Your answer must be an exact copy of the records below, with no pictures in it.

- **Exercise inputs**
^^^^^^^^
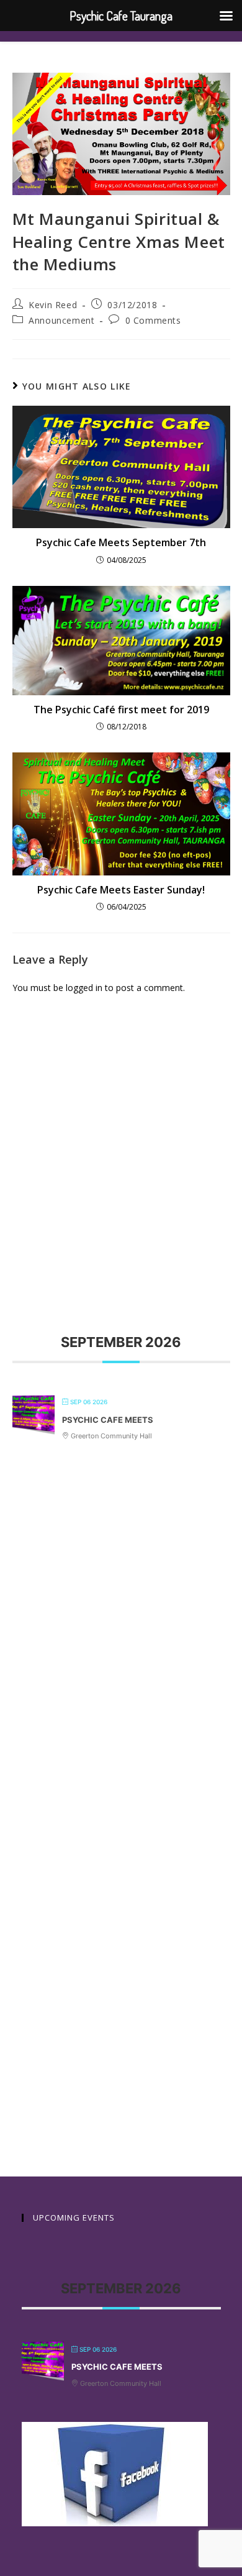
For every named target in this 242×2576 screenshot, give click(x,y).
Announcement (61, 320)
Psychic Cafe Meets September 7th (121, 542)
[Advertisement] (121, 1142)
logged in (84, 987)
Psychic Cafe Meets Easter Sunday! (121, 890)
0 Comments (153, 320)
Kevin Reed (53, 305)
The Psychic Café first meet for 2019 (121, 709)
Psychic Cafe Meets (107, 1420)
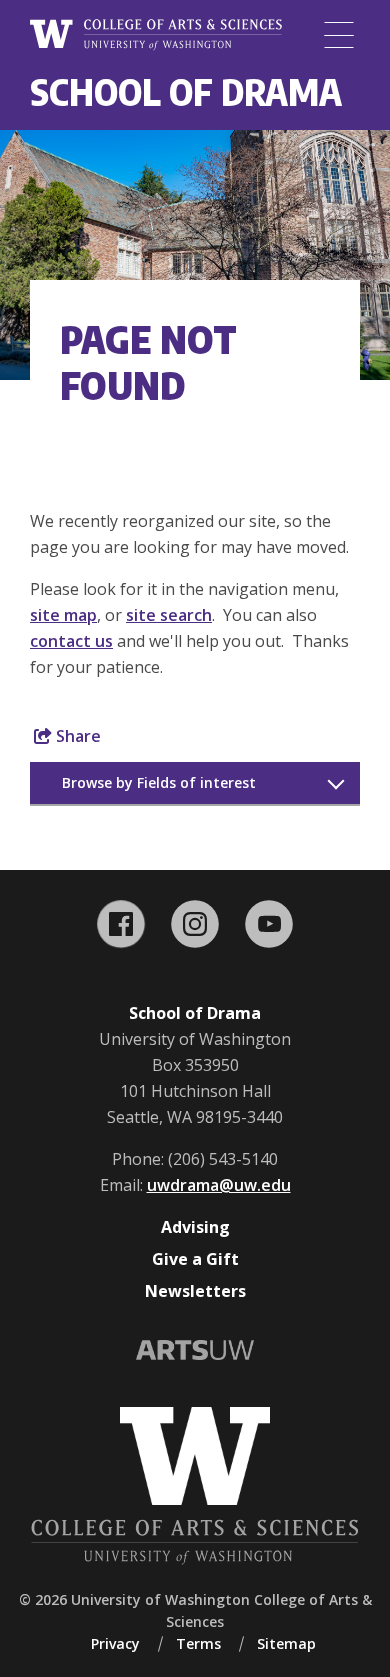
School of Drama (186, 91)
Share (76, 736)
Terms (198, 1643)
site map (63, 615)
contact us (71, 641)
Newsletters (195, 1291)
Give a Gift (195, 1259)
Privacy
^^^^^^^^
- **Answer to the problem**
For every named target in this 242×2576 screenshot, give click(x,y).
Announcement (61, 320)
Psychic Cafe Meets September 7th (121, 542)
[Advertisement] (121, 1142)
logged in (84, 987)
Psychic Cafe Meets Easter Sunday! (121, 890)
0 Comments (153, 320)
Kevin Reed (53, 305)
The Psychic Café first meet for 2019 (121, 709)
Psychic Cafe Meets (107, 1420)
School of Drama (186, 91)
Share (76, 736)
Terms (198, 1643)
site map (63, 615)
contact us (71, 641)
Newsletters (195, 1291)
Give a Gift (195, 1259)
Privacy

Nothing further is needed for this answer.